Since then, Canada has promised new funding, announcing last week it would provide $60 million over the next three years to finance efforts to stop polio transmission in Afghanistan. Afghanistan, India, Pakistan and Nigeria are the only countries in the world that have never managed to interrupt polio transmission.

Inspired by the success of the smallpox eradication effort, the polio eradication partners embarked on a mission to permanently end transmission of the virus in 1988. It was originally felt the goal could be reached by the year 2000, but the task proved more difficult than expected. A later goal, for 2005, was also missed.

Mindful of the optics of failure, the partners have been cautious about setting new goals. But equally mindful of the risk of donor fatigue, they had begun to suggest this year might see the end of transmission of Type 1 polio, the most dangerous and difficult to stop of the three strains of polio. (Type 2 polio viruses are believed to have been eradicated already.)

India may be on track to hit that goal, program leaders believe.

But Nigeria remains an unresolved problem. Pockets of resistance to polio vaccine remain in the Muslim north, the lingering legacy of rumours spread several years ago that the vaccine was a western plot to render Muslim children infertile.

Vaccination drives are still missing 30 per cent of children in northern Nigeria, Dr. Bruce Aylward, director of the WHO's polio program, said in an interview.

"Nigeria's not going to meet it," Aylward admitted of the goal of stopping Type 1 polio transmission this year.

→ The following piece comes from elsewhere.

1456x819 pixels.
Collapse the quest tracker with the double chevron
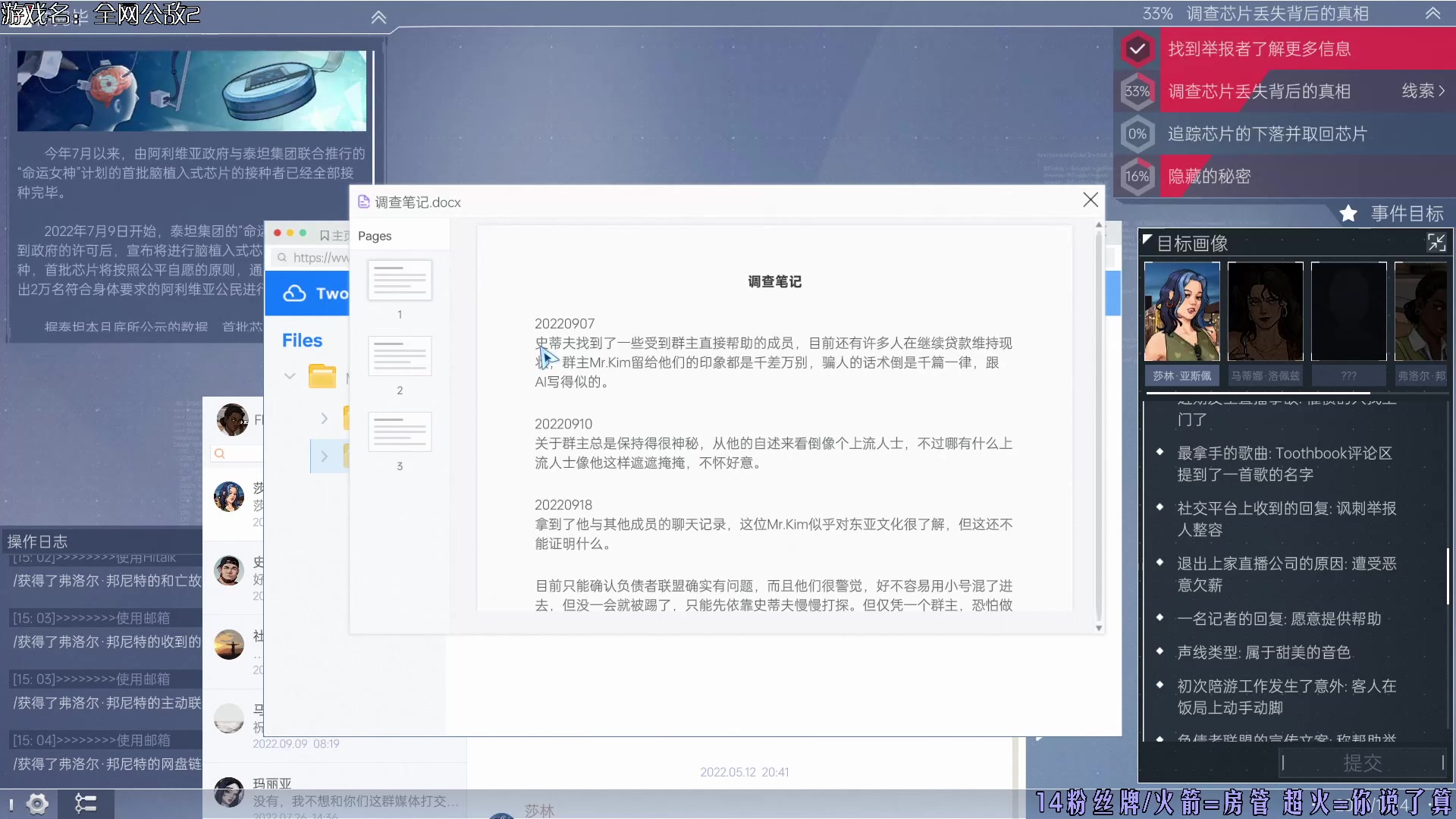pyautogui.click(x=1432, y=13)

He noted continuing spread there threatens other countries in the region. When northern Nigeria halted all polio vaccination in 2003-04, cases spilled over into neighbouring countries, eventually even as far as Indonesia. "That is the big concern, that that could just blow up again," Aylward said.

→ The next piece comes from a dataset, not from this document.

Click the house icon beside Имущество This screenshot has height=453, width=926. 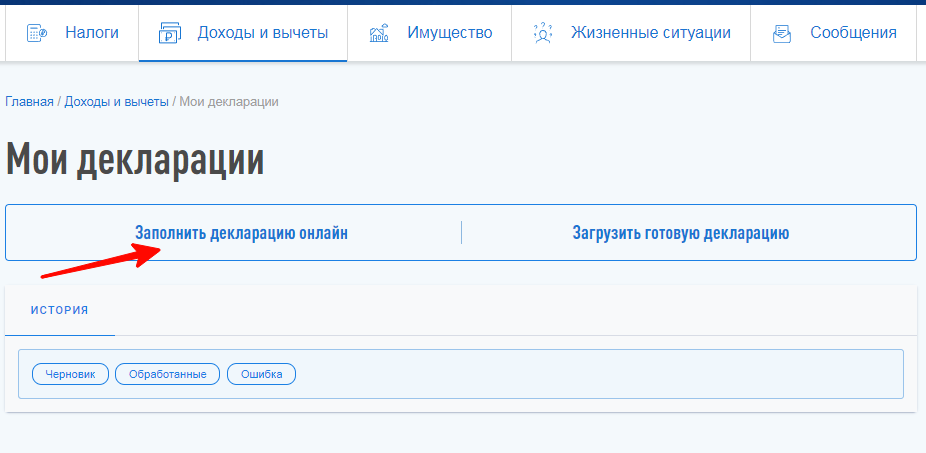[x=379, y=33]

Recent high-level discussions with Nigerian officials have created optimism in some quarters that there is a political willingness there to tackle the problem head on.

"We are working to make everybody aware of how serious the problem is, how close we are to solving the problem completely," said Dr. Tachi Yamada, president of the Gates Foundation's Global Health Program. "And just the meetings we've had in the last couple of weeks indicate to me that there's real potential for accomplishing what we hope to accomplish in Nigeria."

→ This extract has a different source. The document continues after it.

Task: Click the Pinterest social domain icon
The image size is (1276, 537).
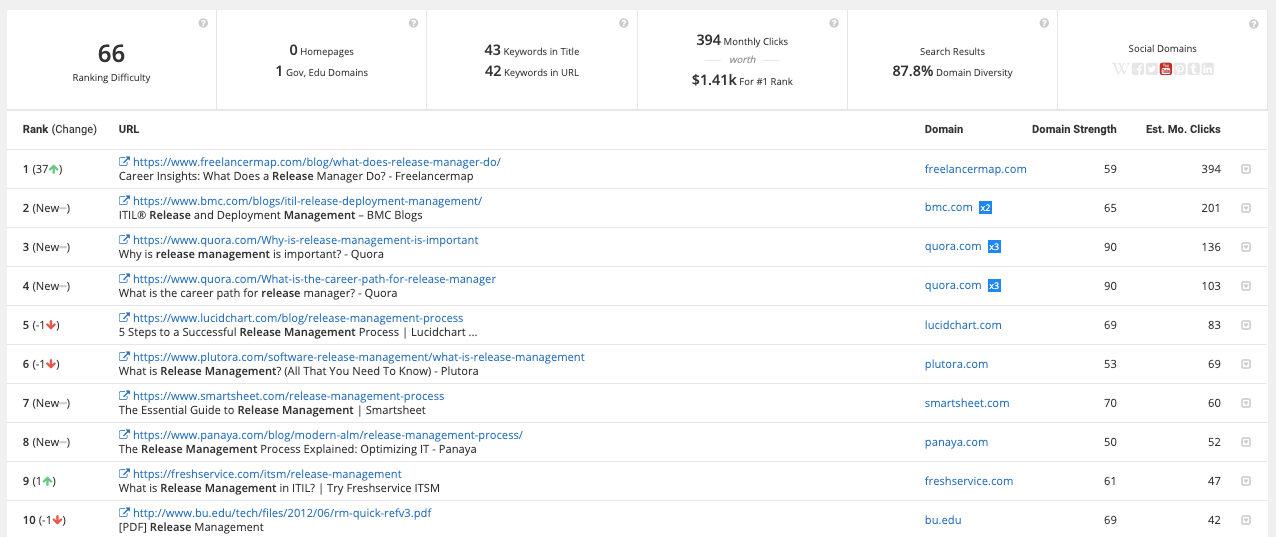Action: click(1180, 69)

"I think with all eyes of the world focused on these very last few hot spots, there's tremendous political pressure on these leaders to really focus attention on the problem."

Others remain skeptical that success is as close as program partners believe.

Dr. D.A. Henderson, the U.S. public health veteran who led the smallpox eradication effort, pointed to the fact that there have been nearly three times as many polio cases worldwide so far this year (558) as there were this time last year (199).

"I think what they do (still) have is a good deal of polio," said Henderson, who is with the Center for Biosecurity at the University of Pittsburgh Medical Center. "There's still a long way to go."

"I wish them well. I'm glad they're raising the money. But I think that what is a real problem is that there's an unwillingness to face the issue that if we don't make it, what do we do? And that is something that is clearly up in the air. There is just no policy at this point in time."